Arts & Culture

A Mysterious West Virginia New Year’s Day Tradition

The Shanghai Parade dates back to the 1800s

Note: The parade was called off for 2022 because of Covid-19 concerns.

No one knows exactly why it’s called the Shanghai Parade. No one knows its age. And no one knows the origin story behind the $2 bills. But none of that matters to residents of Lewisburg, West Virginia, who gather each New Year’s Day to watch a wacky assortment of floats and marchers parade along Washington Street. There is no registration or fee to enter. To the contrary; participants earn a little something. After they walk past the judges’ stand, organizers hand every marcher a crisp $2 bill.

Mary Ann Mann

“One of the big mysteries is how big the parade is going to be,” says Mary Ann Mann, the event’s organizer for twenty-five years. “Since there’s no registration, people just line up at 11 and march at noon. We never know how many people will come. But so far, we’ve never run out of $2 bills.”

Most folks agree that the spectacle started by the late 1800s, but some place it even earlier, in the 1840s. “We have a bunch of Scottish, Irish, and German families in this area,” Mann says. “Between Christmas and New Year’s in the 1800s, groups of people would form parties and travel over the countryside, visiting friends and neighbors.

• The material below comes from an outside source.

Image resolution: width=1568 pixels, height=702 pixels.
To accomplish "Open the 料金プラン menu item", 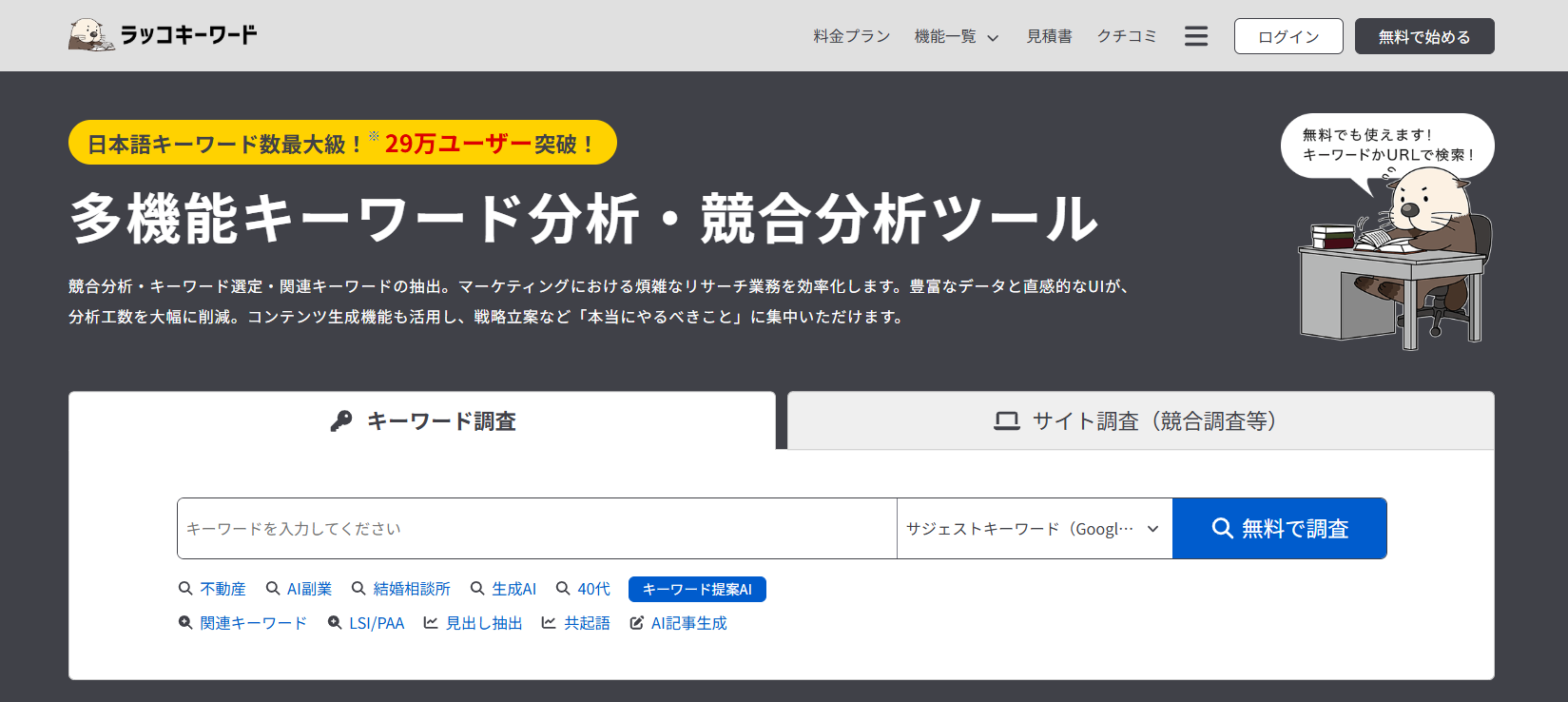I will tap(851, 36).
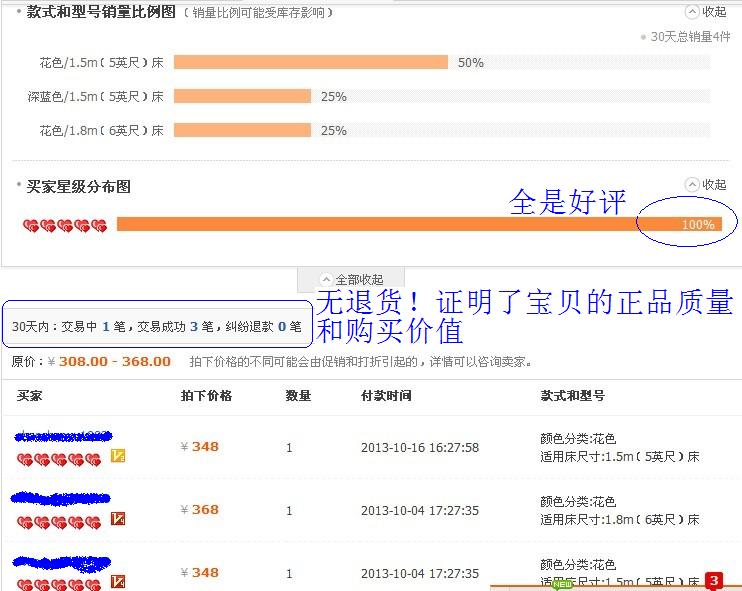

They would dress up with costumes and masks, and apparently that’s how the parade got its start.”

Courtesy of the North House Museum

Masqueraders dubbed the nineteenth century tradition a “colie shangle,” which might have morphed into the name. Or maybe it was a missionary who brought the tradition from China, or a traveling musician who sang about a Shanghai rooster. Who knows? Sometimes the point of a tradition is the tradition itself.

The parade’s lineup starts with “Baby New Year”—usually the city fire chief clad in an oversized diaper and furry slippers. Processing behind him are a fife and drum corps and everything from a herd of llamas in pajamas to horse-drawn carriages to tractors wrapped in Christmas lights. Bringing up the rear, honorary grand marshals—dubbed Super Duper Pooper Scoopers—clean up after the animals. Cash prizes—in addition to the $2 bill—are awarded for a variety of categories, including the best representation of the area’s history and the best-dressed farm equipment.

“We’ve seen guys riding around on lawn mowers, doing formations and figure-eights,” Mann says. “You laugh until you cry. It’s always a delight to stand there and see what people have come up with.”